If you've been wiring up Model Context Protocol (MCP) servers for the last year, you've probably already lived the pattern. The first integration goes great. The second feels a little ad-hoc. By the fifth or sixth, you realize you're rebuilding API sprawl one layer up — except this time the ungoverned thing is talking directly to a model.
The honest answer is that the existing toolchain — API gateways, iPaaS, ad-hoc MCP servers, generated SDKs — was not designed for this. We need a different unit of work, and a different methodology for how that unit gets specified, validated, and operated.
This article walks through one such approach: Spec-Driven Integration (SDI) as a methodology, and the Naftiko Framework as an open source reference implementation that just shipped its first alpha.
The Integration Problem, Restated
Three compounding challenges define modern integration work:
- API sprawl. Endpoints are inconsistently shaped, poorly documented, and duplicated across teams. Reuse is invisible, so teams rebuild what already exists.
- Context fragmentation. AI workflows depend on the right data, in the right shape, at the right time — but integration layers are usually too coarse or too opaque to deliver that reliably without dumping raw provider complexity into a context window.

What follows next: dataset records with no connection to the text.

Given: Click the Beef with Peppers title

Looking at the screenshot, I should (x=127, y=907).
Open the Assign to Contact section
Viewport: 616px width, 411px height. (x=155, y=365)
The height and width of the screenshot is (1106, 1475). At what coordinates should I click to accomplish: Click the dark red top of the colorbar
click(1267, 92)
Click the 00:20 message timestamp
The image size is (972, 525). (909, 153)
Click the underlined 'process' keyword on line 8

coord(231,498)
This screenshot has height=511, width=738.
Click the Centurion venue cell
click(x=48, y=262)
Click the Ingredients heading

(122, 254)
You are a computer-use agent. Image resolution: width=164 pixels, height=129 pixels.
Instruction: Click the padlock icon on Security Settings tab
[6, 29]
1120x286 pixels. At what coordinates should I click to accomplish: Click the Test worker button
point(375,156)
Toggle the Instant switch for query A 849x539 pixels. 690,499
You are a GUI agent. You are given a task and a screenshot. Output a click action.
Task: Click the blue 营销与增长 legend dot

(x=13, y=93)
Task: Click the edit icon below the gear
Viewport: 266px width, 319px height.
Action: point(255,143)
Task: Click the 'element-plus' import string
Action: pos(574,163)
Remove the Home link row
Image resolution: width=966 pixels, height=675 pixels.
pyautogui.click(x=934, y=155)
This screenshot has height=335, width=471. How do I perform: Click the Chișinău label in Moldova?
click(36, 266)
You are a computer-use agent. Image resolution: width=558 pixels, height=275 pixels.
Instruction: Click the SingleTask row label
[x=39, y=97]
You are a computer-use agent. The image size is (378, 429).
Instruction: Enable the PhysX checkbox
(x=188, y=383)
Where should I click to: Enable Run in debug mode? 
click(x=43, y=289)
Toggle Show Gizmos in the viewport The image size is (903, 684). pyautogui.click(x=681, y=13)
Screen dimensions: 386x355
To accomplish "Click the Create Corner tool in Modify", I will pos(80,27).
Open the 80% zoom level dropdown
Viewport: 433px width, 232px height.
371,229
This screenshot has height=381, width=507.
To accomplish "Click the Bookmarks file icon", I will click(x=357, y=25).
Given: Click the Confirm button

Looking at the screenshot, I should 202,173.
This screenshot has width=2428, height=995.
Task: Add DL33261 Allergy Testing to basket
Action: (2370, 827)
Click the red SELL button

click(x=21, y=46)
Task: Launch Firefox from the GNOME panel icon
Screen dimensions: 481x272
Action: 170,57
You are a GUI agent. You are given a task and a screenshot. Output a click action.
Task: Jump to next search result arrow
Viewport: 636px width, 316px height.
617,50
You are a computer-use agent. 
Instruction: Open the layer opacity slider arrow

- Drift between intent and behavior. Integration logic lives in code, configuration, and tribal knowledge. As systems evolve, intent diverges from behavior invisibly. Specs age like bananas.
These are not tooling problems. They are specification problems. The artifact that should be the source of truth — the contract between systems — is treated as documentation written after the fact, instead of the thing that actually runs.
Spec-Driven Integration in Plain Terms
Spec-Driven Integration is the integration-domain cousin of spec-driven development. It rests on a small set of principles that I keep coming back to:
- Specifications as the lingua franca. The integration spec is the single source of truth. It defines what is consumed from upstream systems, how inputs and outputs are shaped, and what is re-exposed downstream. Maintaining an integration means evolving its spec. Everything else is derived.
- Executable specifications. A spec is only valuable if it is precise enough to produce a working integration directly. If it cannot be executed as-is, the gap is a signal of incompleteness — not an invitation for interpretation.
- Continuous refinement. Specs are linted, validated, and analyzed for ambiguity throughout their lifecycle, not at a single approval gate.
- Bidirectional feedback. Production behavior feeds back into the spec. Metrics, incidents, and real usage shape spec evolution. The spec is a living artifact, not a snapshot.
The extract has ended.